Digital Citizenship Best Practices for College and Career Ready Students:
An Inside Look at the Digital Citizenship Summit
Having just arrived home from presenting at the nation’s first Digital Citizenship Summit, I am eager to share the highlights of today’s event. Unfortunately, I arrived a few hours late to the summit, as I was taking SAT Subject tests this morning. I did, therefore, miss the opening ceremonies and keynote. No amount of standardized testing, however, could keep me from representing student voice at the conference! Though I arrived late, I was still fortunate enough to meet several ed-tech superstars, as well as watch the amazing Sarah Thomas entertain us with her drone.
Presenting at the conference alongside Jenn Scheffer was an incredible privilege. Since we received our invitation to present, we have been eagerly curating resources to demonstrate the benefits of integrating social media into the classroom in an effort to produce college and career ready students.
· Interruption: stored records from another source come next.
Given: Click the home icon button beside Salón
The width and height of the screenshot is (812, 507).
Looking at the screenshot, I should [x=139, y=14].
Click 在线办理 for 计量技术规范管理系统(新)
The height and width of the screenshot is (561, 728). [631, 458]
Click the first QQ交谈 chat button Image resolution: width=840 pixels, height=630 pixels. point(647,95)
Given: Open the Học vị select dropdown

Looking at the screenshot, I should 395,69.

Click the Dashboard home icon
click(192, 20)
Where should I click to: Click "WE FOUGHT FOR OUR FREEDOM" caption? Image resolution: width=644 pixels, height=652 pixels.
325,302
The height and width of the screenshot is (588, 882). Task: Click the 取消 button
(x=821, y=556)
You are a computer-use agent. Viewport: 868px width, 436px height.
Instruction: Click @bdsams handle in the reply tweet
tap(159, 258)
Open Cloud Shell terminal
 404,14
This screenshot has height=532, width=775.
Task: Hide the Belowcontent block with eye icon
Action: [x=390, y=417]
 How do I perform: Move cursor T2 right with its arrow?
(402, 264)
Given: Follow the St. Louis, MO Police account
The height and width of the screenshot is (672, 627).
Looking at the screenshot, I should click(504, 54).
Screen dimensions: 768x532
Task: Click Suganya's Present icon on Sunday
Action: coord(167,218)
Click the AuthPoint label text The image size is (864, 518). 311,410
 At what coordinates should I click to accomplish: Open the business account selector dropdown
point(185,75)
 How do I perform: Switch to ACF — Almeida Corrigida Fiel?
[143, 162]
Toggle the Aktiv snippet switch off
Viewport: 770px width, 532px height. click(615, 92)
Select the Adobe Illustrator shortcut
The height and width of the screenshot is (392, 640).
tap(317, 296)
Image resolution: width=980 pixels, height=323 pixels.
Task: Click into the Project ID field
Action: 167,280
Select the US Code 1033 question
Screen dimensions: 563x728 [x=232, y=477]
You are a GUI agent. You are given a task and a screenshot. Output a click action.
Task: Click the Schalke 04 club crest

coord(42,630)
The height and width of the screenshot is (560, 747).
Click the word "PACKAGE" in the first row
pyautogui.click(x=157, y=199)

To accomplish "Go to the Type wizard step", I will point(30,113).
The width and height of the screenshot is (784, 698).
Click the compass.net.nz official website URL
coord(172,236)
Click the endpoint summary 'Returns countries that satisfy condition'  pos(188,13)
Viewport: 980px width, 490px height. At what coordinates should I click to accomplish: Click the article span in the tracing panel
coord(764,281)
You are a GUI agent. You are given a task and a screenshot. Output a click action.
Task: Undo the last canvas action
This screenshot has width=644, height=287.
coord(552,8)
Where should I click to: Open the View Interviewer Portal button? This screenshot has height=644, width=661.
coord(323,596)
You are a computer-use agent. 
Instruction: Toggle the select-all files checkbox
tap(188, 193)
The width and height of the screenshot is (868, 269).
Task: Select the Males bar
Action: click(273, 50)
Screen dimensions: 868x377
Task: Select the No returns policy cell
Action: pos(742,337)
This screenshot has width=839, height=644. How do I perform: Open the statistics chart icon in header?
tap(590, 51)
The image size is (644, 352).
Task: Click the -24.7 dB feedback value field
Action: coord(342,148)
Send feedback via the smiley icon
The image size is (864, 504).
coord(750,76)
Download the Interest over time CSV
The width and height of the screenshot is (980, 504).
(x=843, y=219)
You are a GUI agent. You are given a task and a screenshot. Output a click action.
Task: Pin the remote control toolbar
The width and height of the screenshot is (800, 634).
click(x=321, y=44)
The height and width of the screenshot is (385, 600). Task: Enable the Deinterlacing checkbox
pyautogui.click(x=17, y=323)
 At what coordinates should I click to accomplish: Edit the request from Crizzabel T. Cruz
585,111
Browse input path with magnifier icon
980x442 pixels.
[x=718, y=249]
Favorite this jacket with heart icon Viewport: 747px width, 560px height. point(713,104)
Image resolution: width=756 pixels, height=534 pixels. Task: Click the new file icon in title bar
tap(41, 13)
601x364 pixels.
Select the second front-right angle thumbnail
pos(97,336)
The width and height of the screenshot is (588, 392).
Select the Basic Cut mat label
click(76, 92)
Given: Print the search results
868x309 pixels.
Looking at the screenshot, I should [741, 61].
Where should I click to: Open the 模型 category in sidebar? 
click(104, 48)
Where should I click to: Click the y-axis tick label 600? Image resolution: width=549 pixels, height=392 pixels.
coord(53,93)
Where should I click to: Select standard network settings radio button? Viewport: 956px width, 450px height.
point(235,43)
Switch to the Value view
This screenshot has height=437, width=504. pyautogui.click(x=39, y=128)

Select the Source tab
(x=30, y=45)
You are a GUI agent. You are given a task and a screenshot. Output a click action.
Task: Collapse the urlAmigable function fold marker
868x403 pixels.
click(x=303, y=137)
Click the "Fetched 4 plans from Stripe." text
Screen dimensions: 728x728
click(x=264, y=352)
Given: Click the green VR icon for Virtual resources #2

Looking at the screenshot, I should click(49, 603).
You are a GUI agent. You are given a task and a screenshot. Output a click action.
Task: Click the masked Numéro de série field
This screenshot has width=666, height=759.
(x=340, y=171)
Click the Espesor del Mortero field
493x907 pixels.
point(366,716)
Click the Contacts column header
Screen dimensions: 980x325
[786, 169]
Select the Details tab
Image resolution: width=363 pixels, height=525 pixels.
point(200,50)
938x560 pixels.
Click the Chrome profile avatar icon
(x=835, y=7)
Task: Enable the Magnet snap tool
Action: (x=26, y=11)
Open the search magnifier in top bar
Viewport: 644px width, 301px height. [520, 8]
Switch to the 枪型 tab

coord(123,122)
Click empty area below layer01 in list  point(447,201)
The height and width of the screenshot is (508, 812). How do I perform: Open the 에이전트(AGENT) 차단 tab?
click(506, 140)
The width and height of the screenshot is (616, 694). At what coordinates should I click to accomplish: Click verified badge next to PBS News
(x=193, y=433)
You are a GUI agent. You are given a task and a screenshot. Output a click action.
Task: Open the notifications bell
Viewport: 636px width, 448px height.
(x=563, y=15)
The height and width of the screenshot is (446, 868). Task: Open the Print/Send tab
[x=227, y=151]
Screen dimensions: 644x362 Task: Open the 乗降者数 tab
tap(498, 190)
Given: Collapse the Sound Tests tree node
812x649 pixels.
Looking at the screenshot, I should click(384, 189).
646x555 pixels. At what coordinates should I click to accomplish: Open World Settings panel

Using my digital footprint as an example, Jenn and I explored the various digital platforms available to students, such as Gmail, WordPress, Twitter, YouTube, Google +, and LinkedIn. Together, through personal anecdotes and professional sources, we challenged the myth of students being “digital natives” while demonstrating the need for social media exposure in academic settings. Digital role modeling for students, as we ultimately demonstrated, yields greater results in preventing cyber-bullying, as well as educating students on the principles of digital citizenship (without the lecturing!).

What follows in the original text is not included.